Di situazioni comiche nel corso degli anni, in tutte le competizioni, ne abbiamo viste tante, ma questa volta siamo davvero arrivati al limite. Mostafa Mohamed, attaccante della Nazionale egiziana, si trovava in ritiro con i suoi compagni in Camerun, mentre il giocatore era presente anche all’Università del Cairo.
Ma com’è possibile? Un dono da santo d’altri tempi? Non proprio. Secondo quanto riporta “Mundo Deportivo“, un sosia del calciatore si sarebbe presentato all’Università dove il giocatore è regolarmente iscritto; qui, avrebbe avuto accesso alla sessione d’esame grazie alla carta d’identità del 24enne, rappresentante della Nazionale.

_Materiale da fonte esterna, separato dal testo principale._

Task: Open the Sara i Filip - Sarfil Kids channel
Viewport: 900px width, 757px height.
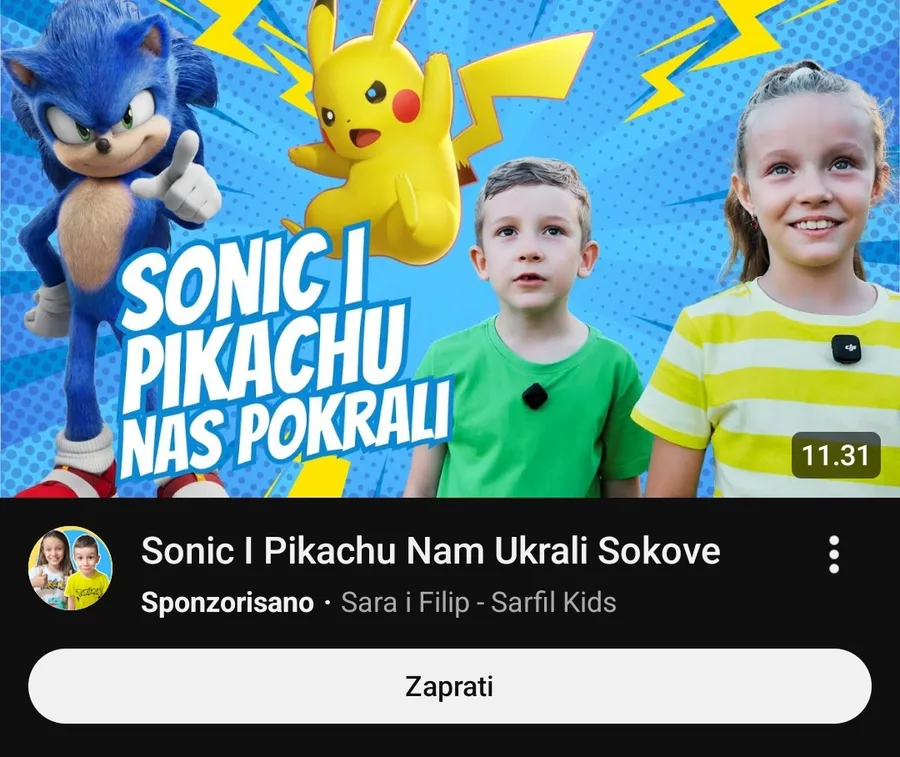Action: pos(479,602)
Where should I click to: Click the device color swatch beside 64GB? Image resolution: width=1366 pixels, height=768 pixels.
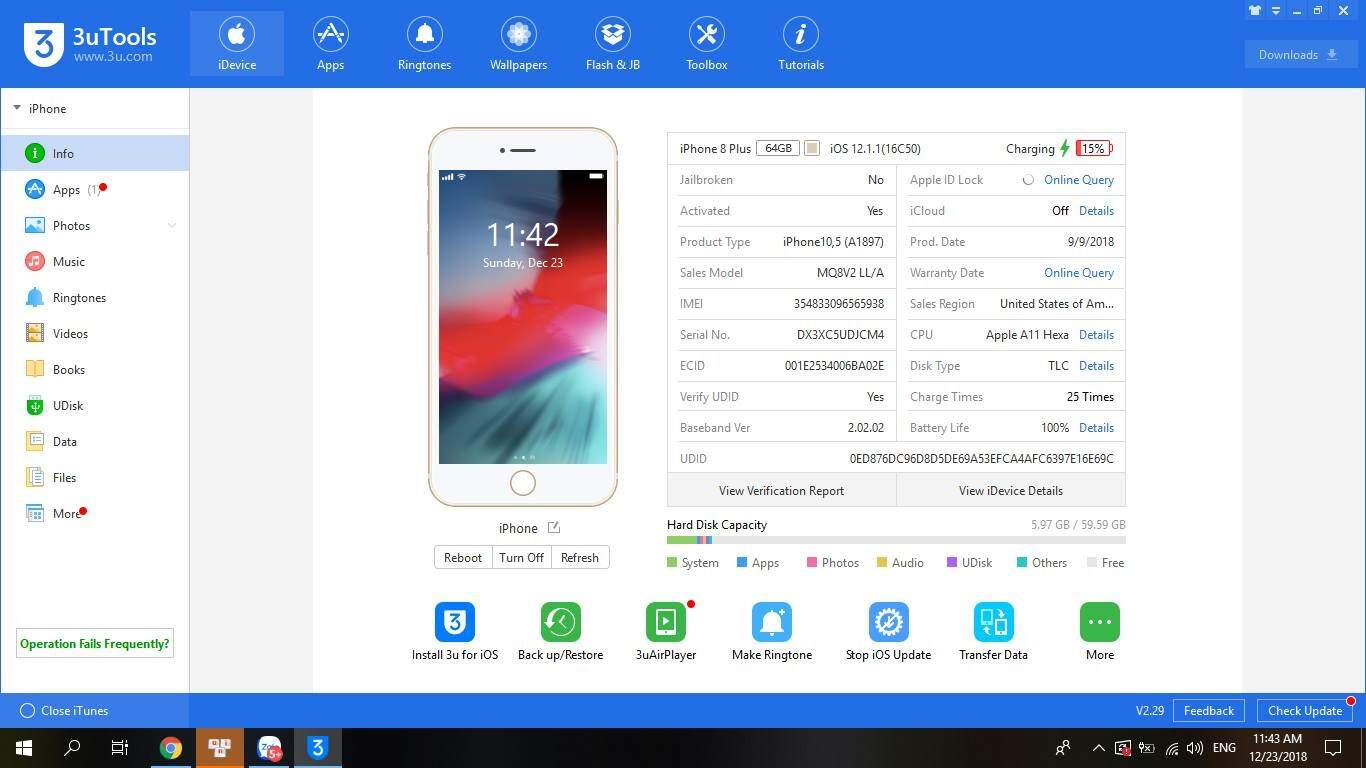812,149

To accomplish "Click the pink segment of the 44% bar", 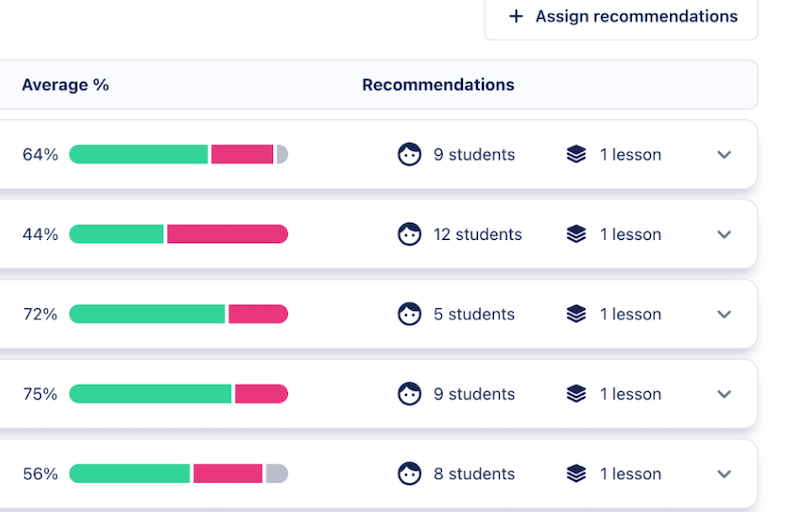I will click(x=227, y=234).
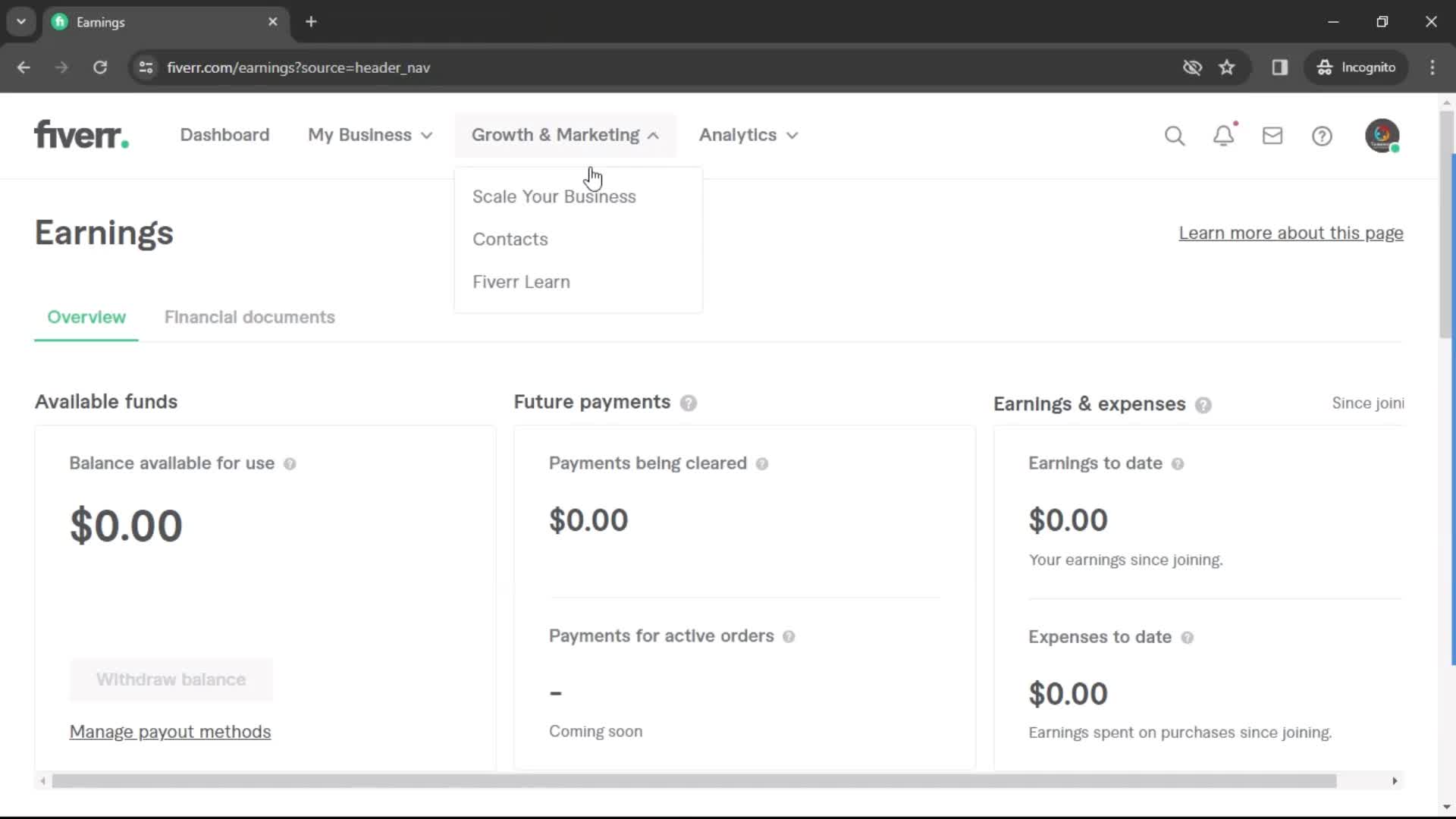Click the Withdraw balance button
The height and width of the screenshot is (819, 1456).
point(170,680)
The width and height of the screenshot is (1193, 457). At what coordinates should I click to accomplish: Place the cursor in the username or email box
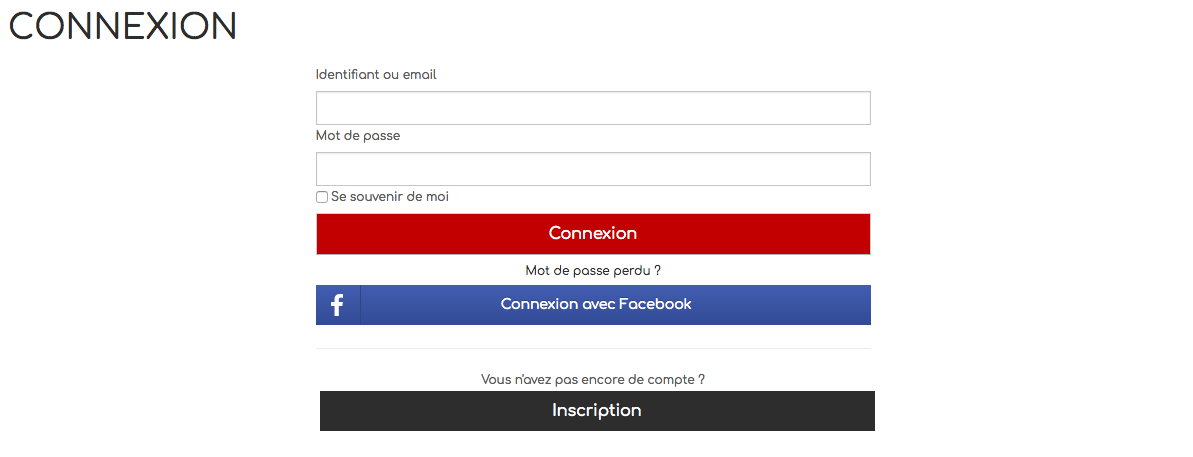(x=593, y=108)
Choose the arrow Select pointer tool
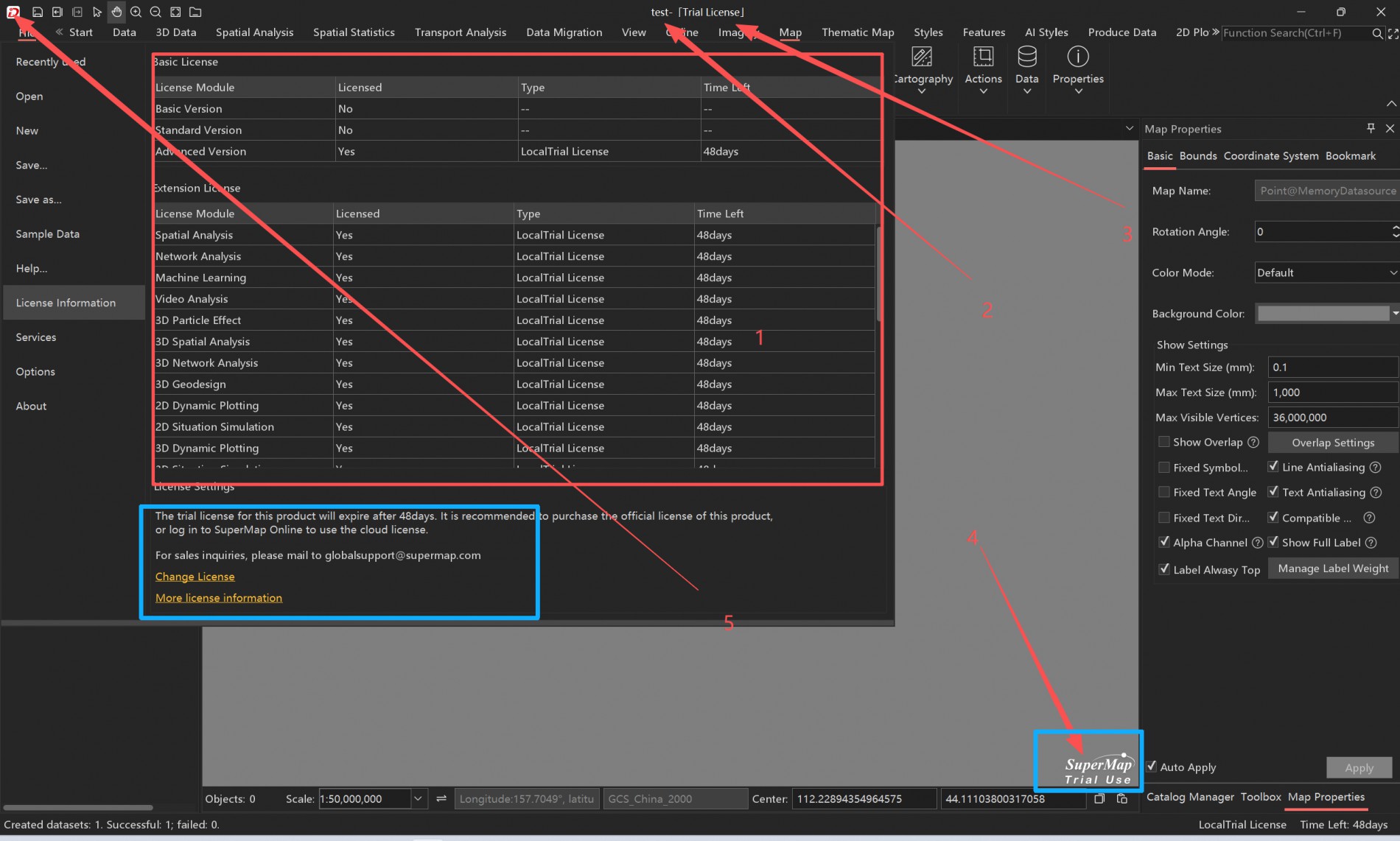 (97, 12)
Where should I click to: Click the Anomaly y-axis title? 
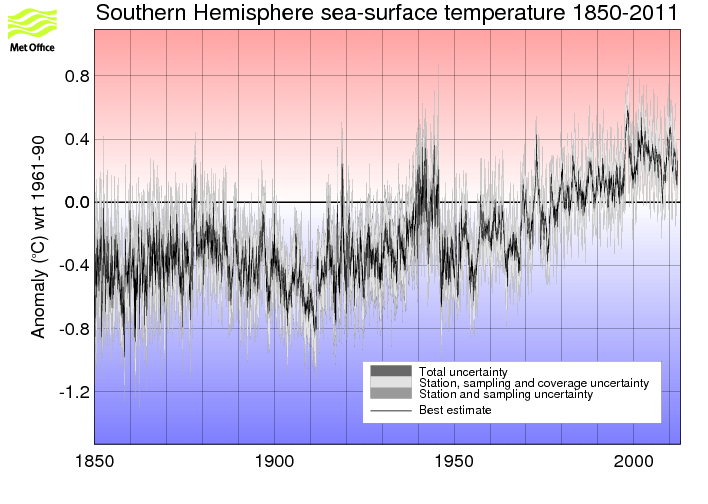(x=38, y=237)
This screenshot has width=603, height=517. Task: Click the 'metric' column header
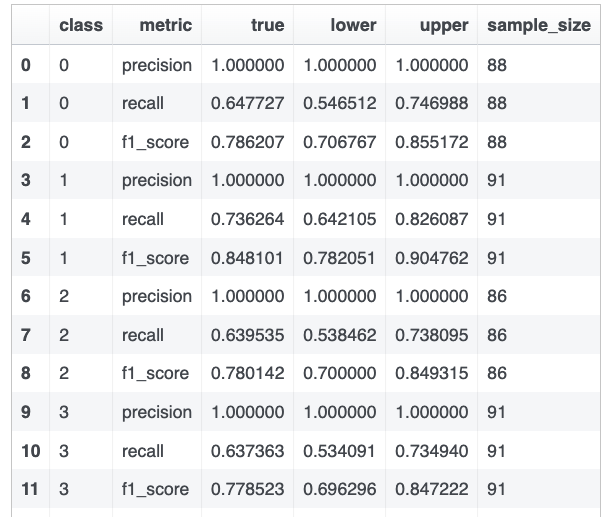[x=165, y=25]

Nonostante il piano fosse architettato alla perfezione, qualcuno ha notato che ci fosse qualcosa che non andava; la vigilanza è immediatamente intervenuta, e dopo aver accertato che non si trattasse del calciatore, sono state chiamate le forze dell’ordine.
A questo punto il sosia ha confessato di non essere Mohamed, e che aveva già sostenuto altri esami per conto del giocatore del Galatasaray. Il ragazzo è stato arrestato, e la polizia ha avviato le indagini per scoprire se abbia ricevuto un compenso per la “sostituzione”.